Pelvic Organ Prolapse
Women who experience pelvic organ prolapse may have symptoms — like urine leakage — that they’re embarrassed to discuss with their doctor. At Henry Ford, our compassionate pelvic health specialists have helped many women with this condition. We can help you too.
Pelvic organ prolapse affects at least 10 percent of women. If you experience symptoms of pelvic organ prolapse, talk to one of our experts. We provide a range of effective treatment options tailored to your needs.
What is pelvic organ prolapse?
If the pelvic floor muscles are weak or damaged, they aren’t able to properly support your pelvic organs. When that happens, pelvic organs — including your bladder, uterus or bowels — can drop down into your vagina. This causes a bulge, or a prolapse.
There are several types of pelvic organ prolapse, depending on the organ that’s involved. These include:
- Cystocele (prolapsed bladder)
- Enterocele (small intestine prolapse)
- Rectocele (prolapsed rectum)
- Urethrocele (prolapsed urethra)
- Uterine prolapse
- Vaginal vault prolapse
What causes pelvic organ prolapse?
Weak or damaged pelvic floor muscles can result from pregnancy and childbirth or pelvic surgery. These muscles can also weaken with age and after menopause.
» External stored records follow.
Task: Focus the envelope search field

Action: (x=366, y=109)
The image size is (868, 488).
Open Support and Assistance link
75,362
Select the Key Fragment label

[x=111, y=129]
Other risk factors for pelvic organ prolapse include:
- Family history
- Frequent constipation
- Frequent coughing
- Frequent heavy lifting
Pelvic organ prolapse symptoms
Your symptoms will depend on which organ is prolapsed, but common symptoms or pelvic organ prolapse include:
- An uncomfortable bulge in your vagina
- A feeling of pressure in your pelvis
- Urine leakage
- Low-back pain
- Sexual difficulties
Pelvic organ prolapse diagnosis
Your doctor will start with your medical history and a physical exam to determine if your symptoms indicate a possible prolapse. We use several different techniques to confirm a diagnosis. Tests may include:
- Bladder function tests: We use various tests to analyze how well your bladder holds and releases urine.
- Pelvic floor muscle tests: Testing how well your pelvic floor muscles function helps us determine the extent of the prolapse.
- Imaging tests: We can use magnetic resonance imaging (MRI) or ultrasound to accurately view the prolapsed organ and assess the severity.
Pelvic organ prolapse treatment
The pelvic health specialists at Henry Ford are experts at treating all types of pelvic organ prolapse. Our effective treatments help women regain urinary control (continence) and sexual function. Depending on your condition, your care plan may include:
- Medications: After menopause, women’s bodies produce less estrogen — which can result in weakened pelvic floor muscles. Oral or vaginal estrogen can help strengthen the muscles, providing better support for your pelvic organs.
- Pelvic floor exercises (Kegels): Weak pelvic floor muscles can increase your risk of pelvic organ prolapse. Our specialized pelvic floor rehabilitation physical therapists will teach you pelvic floor exercises (also called Kegel exercises) to improve strength.
- Vaginal inserts: A pessary is a small, soft plastic ring you or your doctor inserts into your vagina. Once in place, it creates pressure on the vaginal walls to help keep pelvic organs from slipping.
- Surgery: If your prolapse is severe or complex, your doctor may recommend surgery. Our highly skilled surgeons use minimally invasive robotic techniques to return organs to their proper position and restore function.